Don’t Trust Everything You Read about Osteoporosis
Response to Jane Brody’s ‘Men Get Osteoporosis Too’
In her timely article Men Get Osteoporosis Too, Jane Brody sounds an important warning bell yet in directing men to calcium supplements and bisphosphonates she offers outdated and even some discredited advice about prevention and treatment.
Calcium supplements do not effectively prevent or treat osteoporosis. People take hundreds of tons a year of calcium and Vitamin D supplements yet there is an osteoporotic fracture every three seconds. Furthermore over-supplementation with calcium has potentially dangerous adverse effects, including death when in combination with excess dietary calcium. In 2012 the US preventative task force did not make recommendation for calcium and vitamin D to prevent osteoporotic fracture because studies convinced them that this combination did not in fact reduce fracture in the elderly.
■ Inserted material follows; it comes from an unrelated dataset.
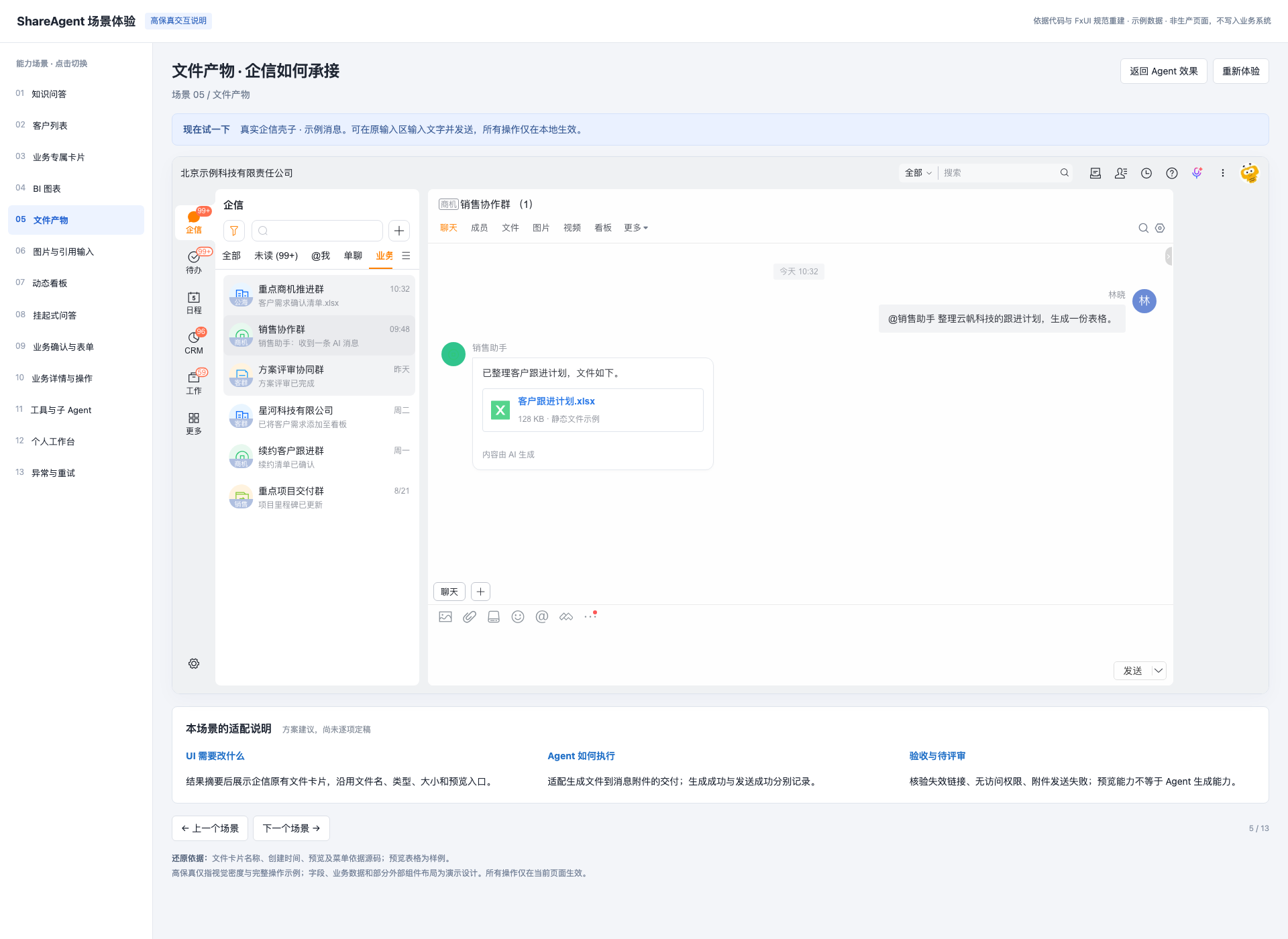Click the attachment paperclip icon in chat toolbar
This screenshot has width=1288, height=939.
point(470,616)

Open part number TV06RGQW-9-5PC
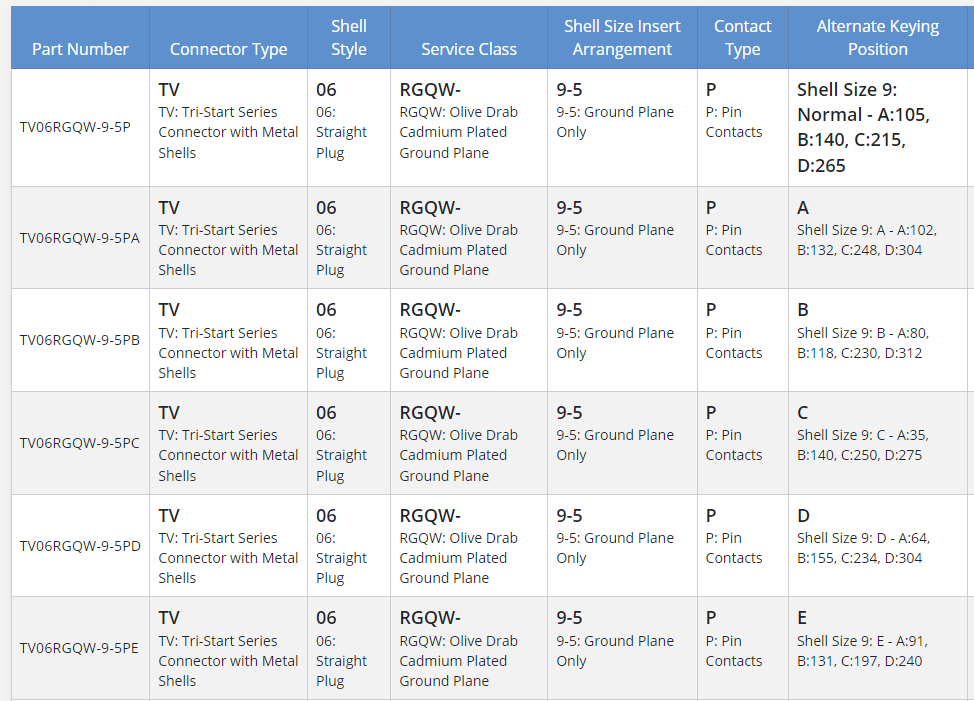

Concerning Fosamax and bisphosphonates generally, in 2012 this newspaper reported that the FDA had revised its recommendations on bisphosphonate use, due to the fact that after approximately three years there appeared to be no benefit for anyone except those who were at high risk of imminent vertebral fracture. Your article also discussed the growing number of “bisphosphonate fractures.”
Despite the US market for osteoporosis drugs reaching almost 9 billion by 2020, Harvard University reports that 50 percent of Americans over the age of 50 – about 45 million Americans – suffer some degree of pathological bone loss. These chemicals may reduce fracture incidence by 10% in the initial phases of use, due to the incidence of femur and jaw bones breaking and/or disintegrating attributed to the effects of these chemicals, yet there are no recommendations beyond the 3-5 year period of use and no recommendations for those who prefer not to use these drugs at all.
These outdated prevention and treatment recommendations are irresponsible, and Ms Brody’s carelessness squanders a chance for a trusted source to provide vitally information about osteoporosis, which Health.gov 2014-2020 reports is one of the top five preventable diseases afflicting the US.
We encourage Ms. Brody to avoid clickbait headlines like Men Get Osteoporosis Too, as if that were news, and to concentrate instead on providing useful questions and information that people – women and men – can use when speaking their physicians, instead of encouraging us to follow outdated industry recommendations leaving us with untreated conditions, potentially disabling side effects or even at risk of death.